Overall CKD prevalence was 16% in SCA. In United State of America, Bodas, et al. found a CKD prevalence of 8% among children from 3-18 years-old  which is higher than the prevalence of 4% that we found in pediatric SCA. However, as many other studies, Bodas, et al. did not reevaluate the kidney function after 3 months. We found that 5 pediatric SCA patients had low eGFR at baseline giving a prevalence of 10% of renal dysfunction; similar to the prevalence found by Bodas. But, after 3 months, all those patients had normal eGFR. This result underline the necessity of control the renal abnormalities after 3 months to confirm CKD.
The prevalence of CKD in adult SCA patient was 37% which is similar to prevalence reported in the literature. Gosmanova, et al. in United State of America found a CKD prevalence of 28.6% in adult SCA  and Bolarinwa in Nigeria, a prevalence of 50% .
Among the 3 SCT participants with CKD of our cohort, the patient with albuminuria was HIV positive and the two other had persistent leucocyturia with normal eGFR. So, CKD in SCT in our cohort may be due to other etiologies rather than sickle cell nephropathy. Indeed, SCT have been associated with increased risk of CKD and ESRD in African American [10,21,22] especially around 60 years . We found a CKD prevalence of 11.5% in SCT participant which is similar to the urban CKD prevalence of 10.9% found by Kaze, et al. in adult Cameroonian . However, the SCT patient describe in our cohort are young adult with a means age of 35.85 years. In the cohort of Kaze, et al. means age was 47 years . Although the size of our SCT cohort is small, this suggest SCT may be a risk factor of CKD in our setting since CKD seems to affect adult SCT before 40 years. Further studies are need to confirm it.
As noted by Bukar, et al. in Nigeria , we found that younger age and low systolic BP was protective factor for CKD in SCA. The relationship between sickle nephropathy and hypertension has not been well-studied. Many studies have found lower mean blood pressures and lower prevalence of hypertension among individuals with SCD compared to controls, even among those with renal disease [14,25]. Although the pathophysiology of this phenomenon is not clear, it had been hypothesized that it may be due to lower urinary concentrating ability and urinary sodium loss in individuals with SCD. Other risk factor of sickle cell nephropathy found in literature included early severe anemia, severe hemolysis, Central African Republic sickle haplotype, priapism, and hyperuricemia [26-28].

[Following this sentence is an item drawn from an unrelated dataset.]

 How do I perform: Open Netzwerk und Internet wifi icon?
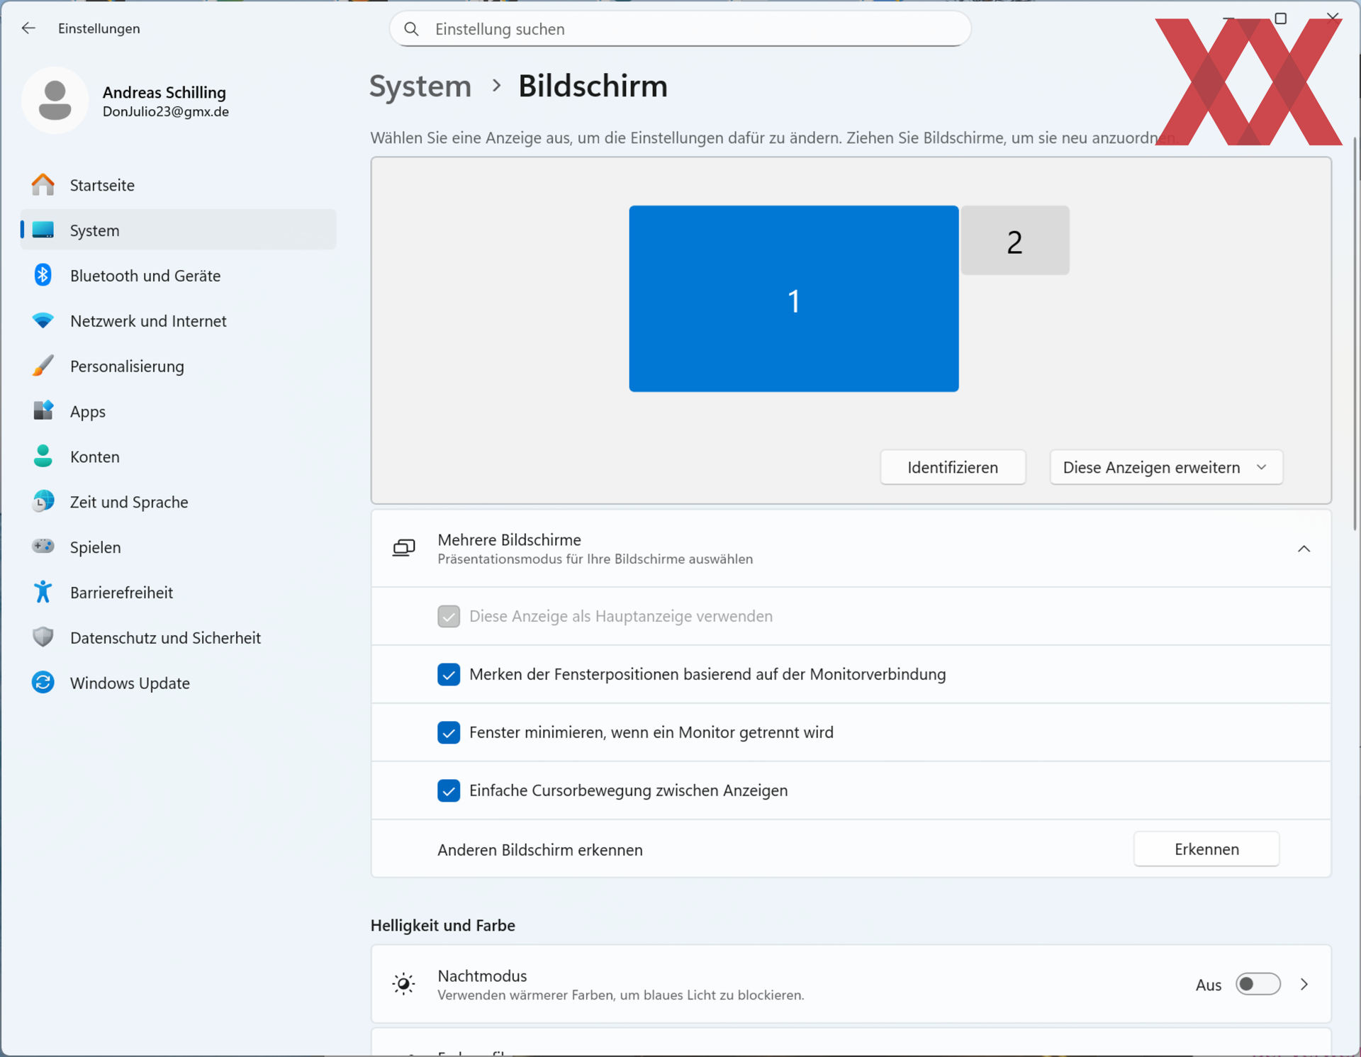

This study present limitations. Our sample size is small and may not be representative of all the Cameroonian SCD population. Albuminuria was only evaluated by dipstick and microalbuminuria was not evaluated. GFR was estimated according to CKD-EPI equation and GFR could have been overestimated in underweight participant. Another issue is that serum creatinine was measured using kinetic modified Jaffe reaction which tends to overestimate the creatinine. So, the prevalence of CKD in sickle cell disease is probably underestimated in our study. However, this study underlined the necessity of confirm kidney abnormalities at 3 months for the diagnosis of CKD.
CKD in sickle cell disease is frequent in our setting especially among young adult. It concerns SCD as well as SCT patients. Albuminuria is more frequent in homozygote patients and its prevalence increase with age. Age ≥ 25 years is associated with high risk of CKD in SCA group and albuminuria in SCD.
Authors declare no conflict of interest.